Extract to read:
The probe has been public
since Nov. 24, when FBI agents executed search warrants at Durham’s Indianapolis office and at Fair’s headquarters.
Agents hauled away computer equipment and bankers boxes full of documents. Investigators have refused to provide information
on the warrants, saying they are sealed.

The U.S. Attorney’s Office in Indianapolis has not filed a response
to the original motion to unseal. Timothy Morrison, the U.S. attorney for the Southern District of Indiana, would not comment
Tuesday morning on what position his office will take.

Court papers filed by Morrison’s office Nov. 24 allege
Fair operated as a Ponzi scheme, using money from new investors to pay what it owed prior investors,
thereby “lulling the earlier victims into believing that their money was being [handled] responsibly.”

The raids occurred one month after IBJ published an investigative story that raised
questions about whether Fair Finance had the financial wherewithal to repay Ohio investors who had purchased
nearly $200 million in investment certificates.

The story reported that, since Durham bought
the consumer-loan business in 2002, he had used it almost like a personal bank to fund a range of business
interests, some of them unsuccessful. The story noted that he and related parties owe Fair more than $168 million.

Provided material:
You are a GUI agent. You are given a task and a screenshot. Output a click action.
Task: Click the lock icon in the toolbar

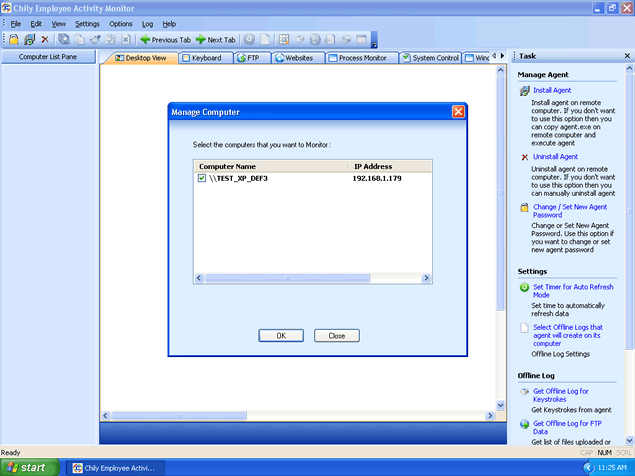(14, 40)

Jobs:
#1 In the news extract about the Fair Finance investigation, on what date did FBI agents execute search warrants at Durham's Indianapolis office and Fair's headquarters?
#2 Write the next part of the news extract about the Fair Finance investigation, picking up after its final sentence.

Exercise results:
#1 Nov. 24

#2
In the amended motion to unseal, Karen Lefton, an attorney for Brouse McDowell in Akron, argued that keeping the records
sealed violates the newspapers’ common law right to access judicial records, as well as their First Amendment rights.

“It is highly unlikely the government would be able to meet its burden of showing that sealing is essential
to preserving the integrity of its ongoing investigation,” the motion says.

“In addition, all the
principal parties—Mr. Durham, his companies’ leaders, the prosecutor—already know the contents
of those file cabinets and computers that were seized from Fair Finance. Indeed, it seems that by sealing the search warrant
documents, that information is being withheld only from those for whom it is most important—the public and
innocent investors who now must undertake recovery on their own.”